Mohammed sortira guéri en premier, suivi de Safiatou puis de sa femme quelques jours plus tard. Les trois autres malades de la famille n’ont pas survécu.
Insultes et ragots
Pourtant, et contre toute attente, la sortie de Safiatou a été très dure. « J’ai beaucoup souffert quand ma mère m’a dit que nous, «au moins», nous étions à l’intérieur; que nous n’avions pas été victimes des ragots, des insultes qui entourent les familles touchées par l’Ebola.» Un soir, Safiatou a fait des recherches sur la maladie. «Je me suis effondrée. J’ai pleuré toute la nuit et j’ai eu peur de moi-même. A deux heures du matin, j’ai appelé Lucie, une infirmière expatriée. Je l’ai supplié de me faire rentrer à nouveau dans l’isolation.» Lucie réussira à la calmer et à la rassurer: Safiatou n’est plus contagieuse pour personne et les personnes qui la rejettent se trompent.

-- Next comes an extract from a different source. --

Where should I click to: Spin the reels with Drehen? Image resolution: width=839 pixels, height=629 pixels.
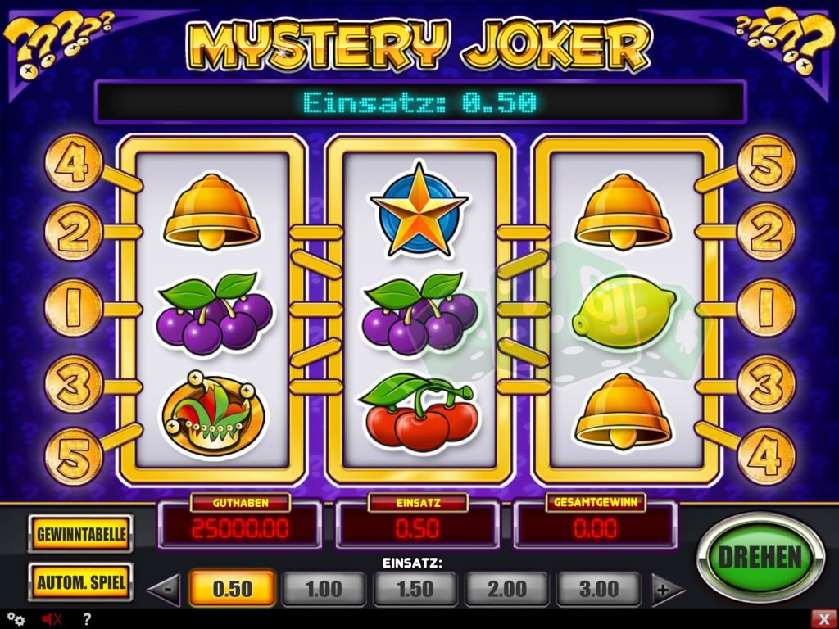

Quand les équipes l’ont appelée pour lui proposer de travailler pour MSF au mois de mai, Safiatou a immédiatement accepté. Depuis, elle passe chaque jour de l’autre côté du sas de l’isolation pour se rendre au chevet des malades dans l’isolation. Même si les malades guéris sont supposés être immunisés contre la maladie, toutes les mesures de protection sont prises, notamment pour éviter qu’ils n’attrapent une autre maladie auprès des patients suspects. «Au début c’était très dur, je revoyais ce que nous avions vécu, je ressentais cette douleur », explique-t-elle en souriant légèrement. Mais Safiatou relève les yeux, «je me suis forcée à continuer, parce que c’est mon devoir civique de donner de l’espoir aux autres malades».
Les patients la regardent avec des yeux ébahis quand elle leur annonce qu’elle était à leur place il y a quelques mois, «parfois, ils mettent du temps à me croire, puis ils se confient à moi, ils savent que je les comprends donc j’arrive à mieux les encourager».
Son rôle en tant que sensibilisatrice est de soutenir moralement les malades, de rassurer les proches et d’expliquer les modes de prévention à la communauté. «Je me sens très bien dans ma peau aujourd’hui, j’aime ce que je fais, surtout quand j’arrive à convaincre un malade de se nourrir et de prendre ses médicaments». Hier, à la sortie de l’isolation, malgré l’épuisement et la sueur, elle était très heureuse: une jeune femme qui n’avait rien mangé depuis quelques jours venait de finir son assiette après que Safiatou lui ait demandé d’être témoin à son mariage si elle sortait guérie…
Malgré tout, Safiatou a demandé l’anonymat qui la protège de la stigmatisation. Ici à Conakry, les survivants existent mais sont invisibles.
*Les noms et prénoms ont été modifiés.